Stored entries

* * * *

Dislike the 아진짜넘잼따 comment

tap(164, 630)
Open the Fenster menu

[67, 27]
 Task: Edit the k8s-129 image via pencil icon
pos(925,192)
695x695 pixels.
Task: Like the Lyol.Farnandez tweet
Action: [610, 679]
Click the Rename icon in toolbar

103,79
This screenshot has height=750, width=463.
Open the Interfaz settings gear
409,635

* * * *

Work to complete: Rewrite the records from the line with "Task: Edit the k8s-129 image via pencil icon" through the end of the records, substituting "pen icon" for "pencil icon" and leaving everything else unchanged.

Task result:
 Task: Edit the k8s-129 image via pen icon
pos(925,192)
695x695 pixels.
Task: Like the Lyol.Farnandez tweet
Action: [610, 679]
Click the Rename icon in toolbar

103,79
This screenshot has height=750, width=463.
Open the Interfaz settings gear
409,635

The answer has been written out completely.